Wednesday, June 15, 2011

Raspberry Sauce

Cheap Eat Challenge: Watch as our family of 6 eats, or tries to, on $6/day.

Yesterday I did a little dissing on vampires. They're just not my thing. They have long teeth. They're pale and cold. They consume bodily fluids.

I don't read anything by Anne Rice, the ads for True Blood make me a little queasy (I honestly have to avert my eyes). And, although I may take my eternal salvation in my hands through the awesome blasphemy I am about to reveal, I haven't read the Twilight series. And, I know, those are, like, nice vampires and all.

Yet. Yet I have created the perfect food for a vampire/True Blood/Eclipse party. It was an accident I assure you. But a happy one. Whether you have a thing for vampires or not.

Remember my friend who brought me the raspberries. Well, she brought me some more. These are the people in your life you should keep around. We ate some and I froze a few and I had some vanilla ice cream sitting in the freezer so I made some raspberry sauce. And it was good. It was, if I don't mind saying so, very very good.

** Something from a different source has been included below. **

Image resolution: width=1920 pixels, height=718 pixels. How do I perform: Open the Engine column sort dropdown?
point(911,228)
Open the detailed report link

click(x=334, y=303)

This is a fruit sauce that can be used on ice cream, on/in plain yogurt or over pancakes/waffles. And you needn't use fresh raspberries--any berry will do as will peaches or cherries. Fresh or frozen are both fine. Usually I leave the fruits kind of in tact, but in this case I thought the seeds were just too seedy, so I mashed the fruits and then strained them out (which really wasn't very hard at all). And--oh my. The remaining sauce was utterly gorgeous and super full of raspberry punch with just the right amount of sweet (i.e. not overly sweet).

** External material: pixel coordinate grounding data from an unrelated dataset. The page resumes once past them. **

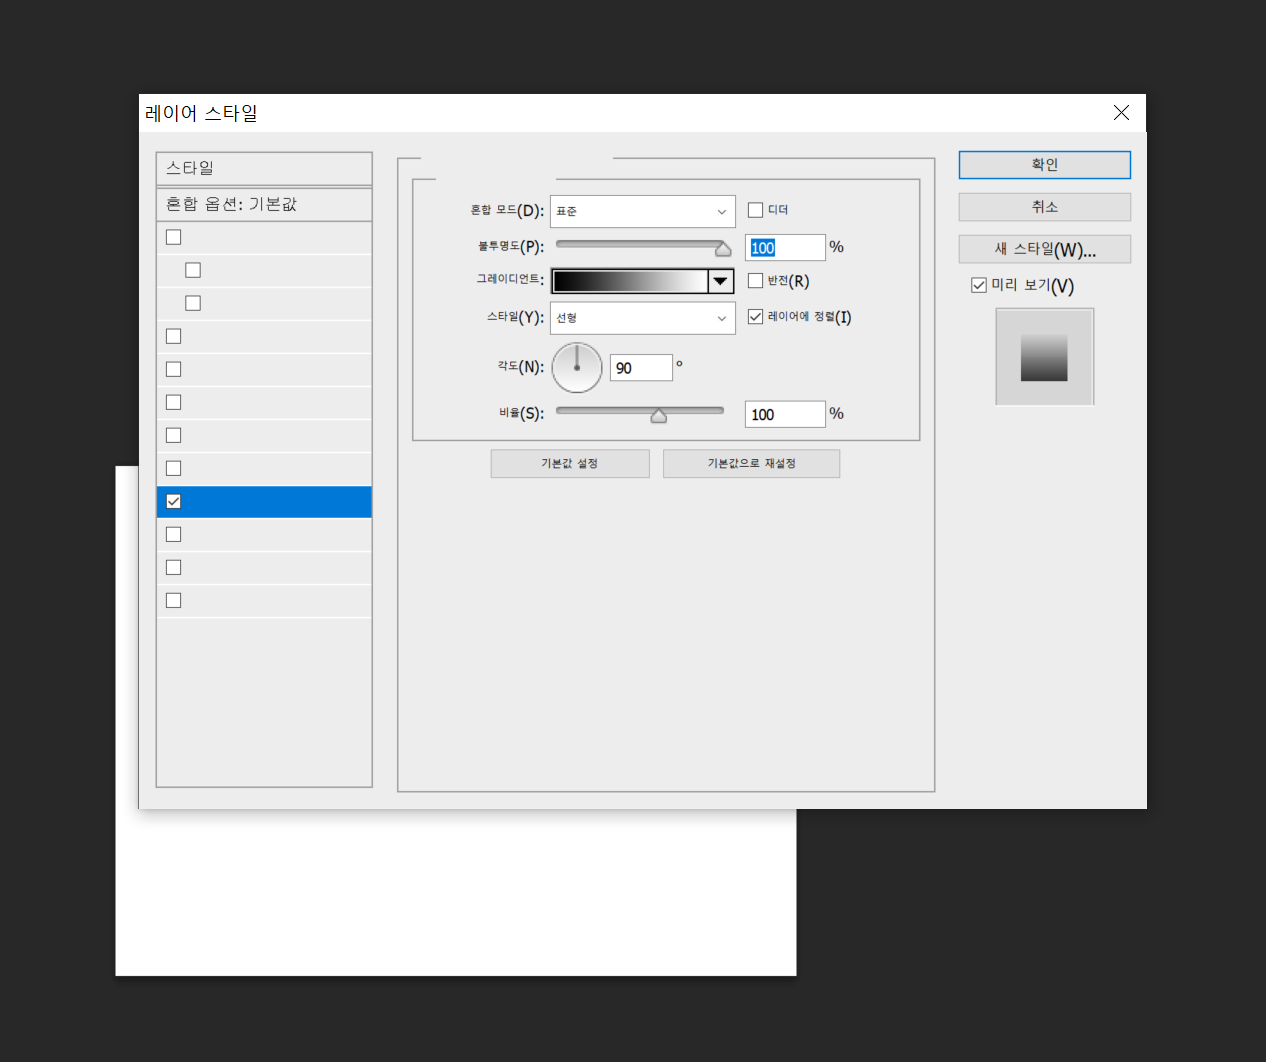Open the 혼합 모드(D) blend mode dropdown
Viewport: 1266px width, 1062px height.
(642, 211)
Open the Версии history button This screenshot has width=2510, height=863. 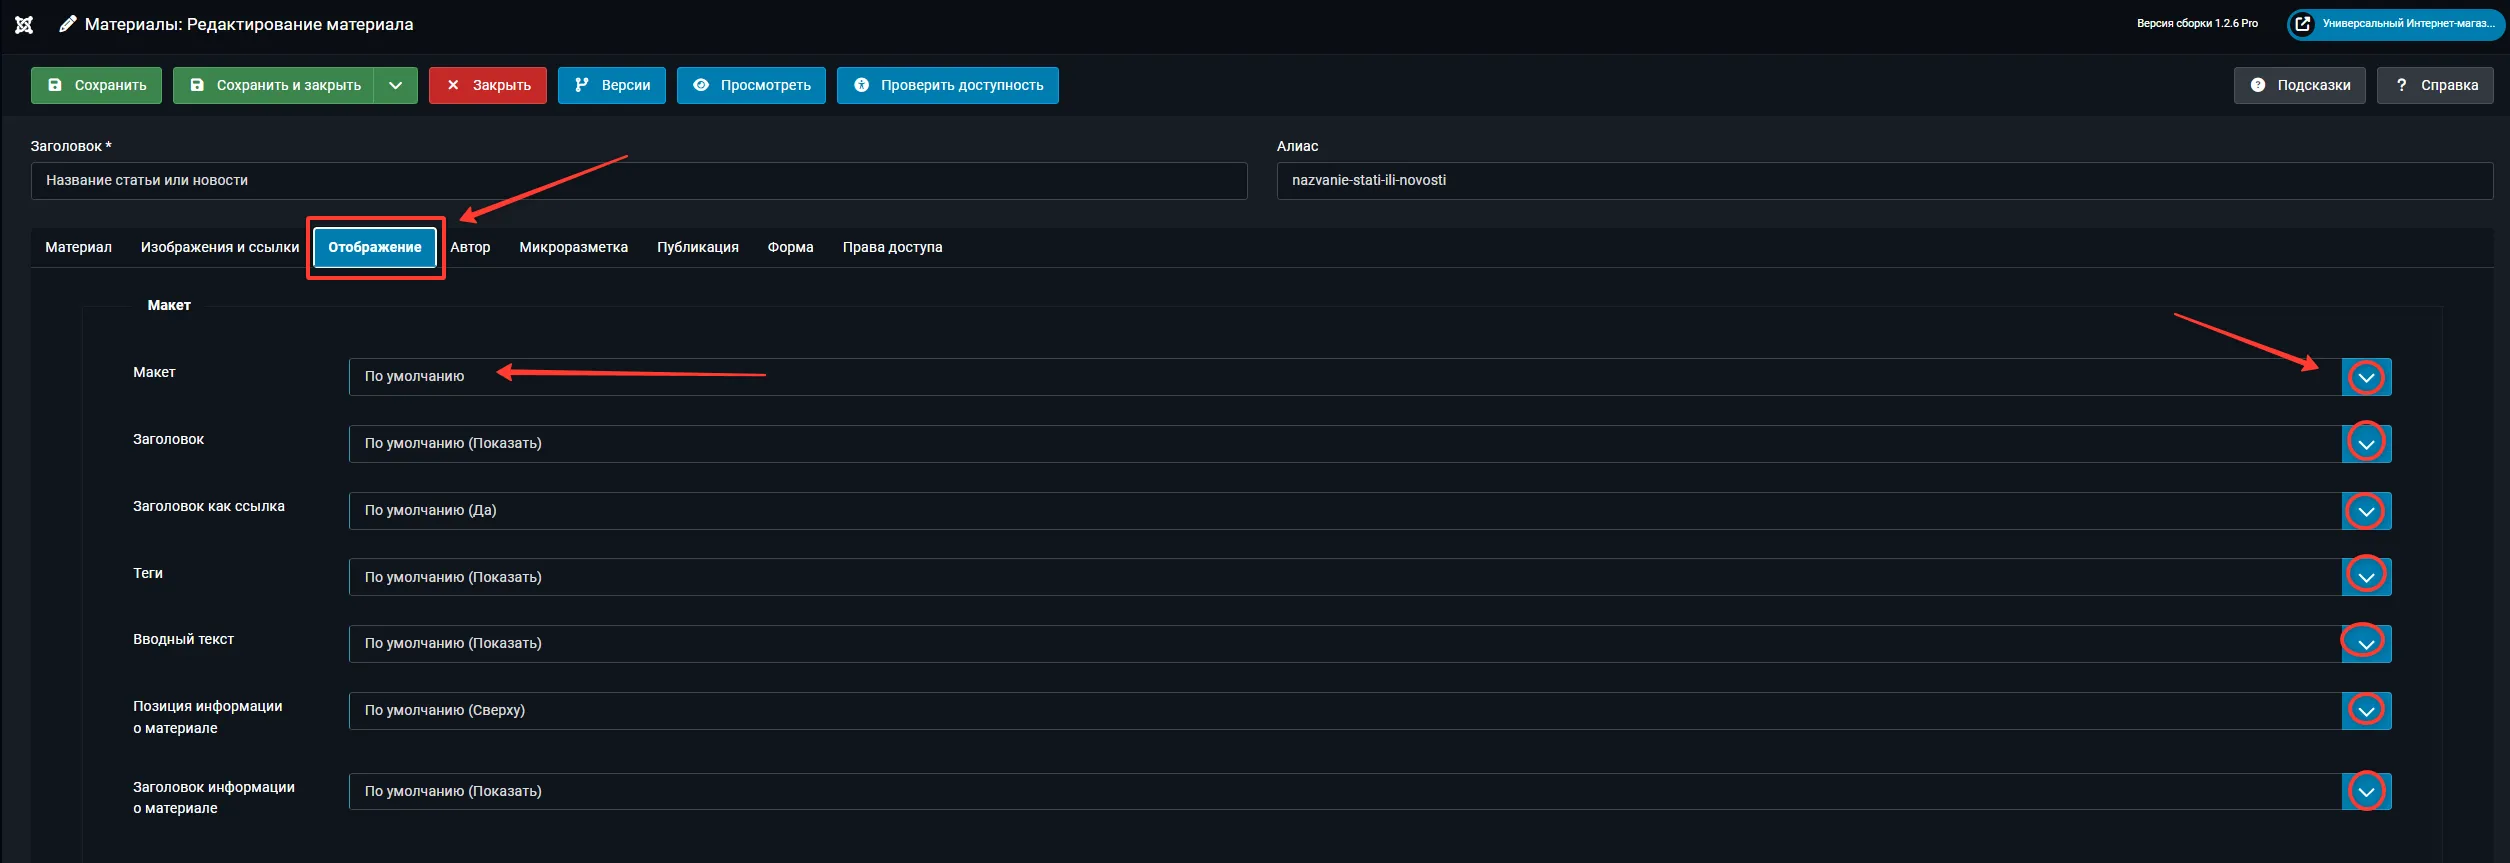(x=612, y=86)
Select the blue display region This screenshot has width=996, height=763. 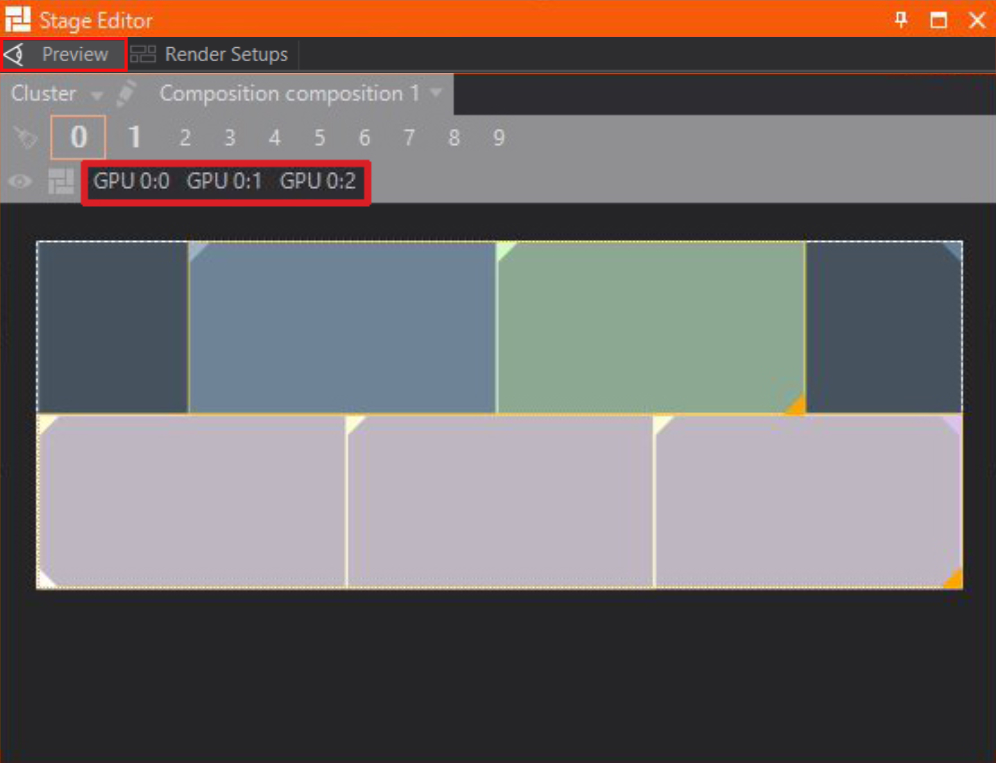click(x=342, y=327)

The only problem was that when I drizzled it over my white, creamy, virginal ice cream, all I could see were the words "Twilight Party." If that's your thing, go for it. As for the rest of us, we'll swirl the spooky cryptic messages into our ice cream and eat it anyway. Oh yes we will.

Berry Sauce
makes about 2 C
Cook time: 5 minutes
Cost: $4.00
(sugar: .08, raspberries--free if you've got great friends; otherwise they'll cost you $3-5)

1/2 C water
1/2 C sugar
1 Tbsp cornstarch
3 C raspberries, fresh or frozen (or blueberries or a mix of whatever berries; peaches or cherries work deliciously too)

Whisk sugar and corn starch together. Add water. Bring to boil. Add berries and simmer for a few minutes until soft. (It might seem to thick at first, but give it a few minutes and the fruits will release their juices and all will be right with the world.)

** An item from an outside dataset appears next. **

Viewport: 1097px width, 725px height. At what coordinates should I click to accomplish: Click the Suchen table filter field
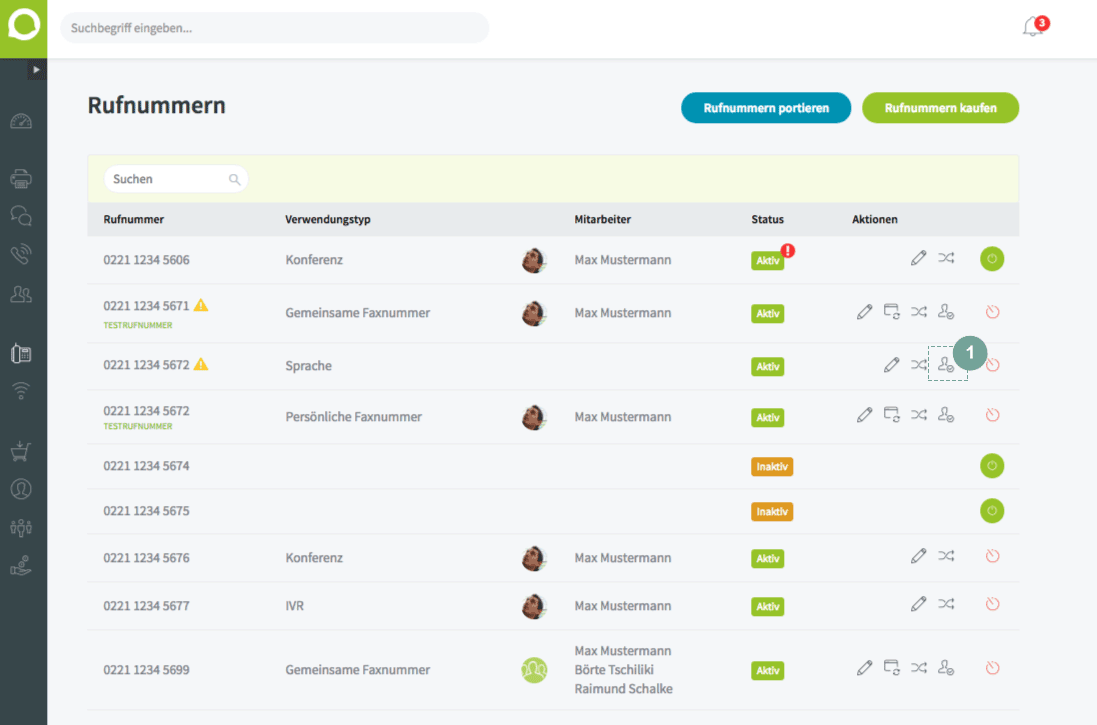click(176, 179)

If you don't have seedy raspberries, you're done. You can mash a few of the berries and leave the rest in tact.

With the raspberries, I took a potato masher and mashed them into a sauce right in the pan. Then I strained the sauce through a fine-meshed strainer. I pressed it a bit to get as much syrup as I could.

You could stop here--you've got your lovely sauce. Set it aside; you're not going to mess with it anymore. Still, I thought the seeds still had a bit of raspberriness left on them, so I put the remaining seeds back in the pan, added another cup of water and boiled for a few more minutes. The water turned fairly dark. I strained this again into a different bowl. What I had was a somewhat thick raspberry juice. It would have made beautiful beautiful popsicles. As it was, I just let it cool and gave it to my kids to drink. Yes, there was surely a bit of residual sugar in it, but I still thought it was a pretty healthy drink for them on a hot summer day.

This will keep in the refrigerator for a good couple of weeks. I'm guessing it also freezes very well, although we always use ours up before that point.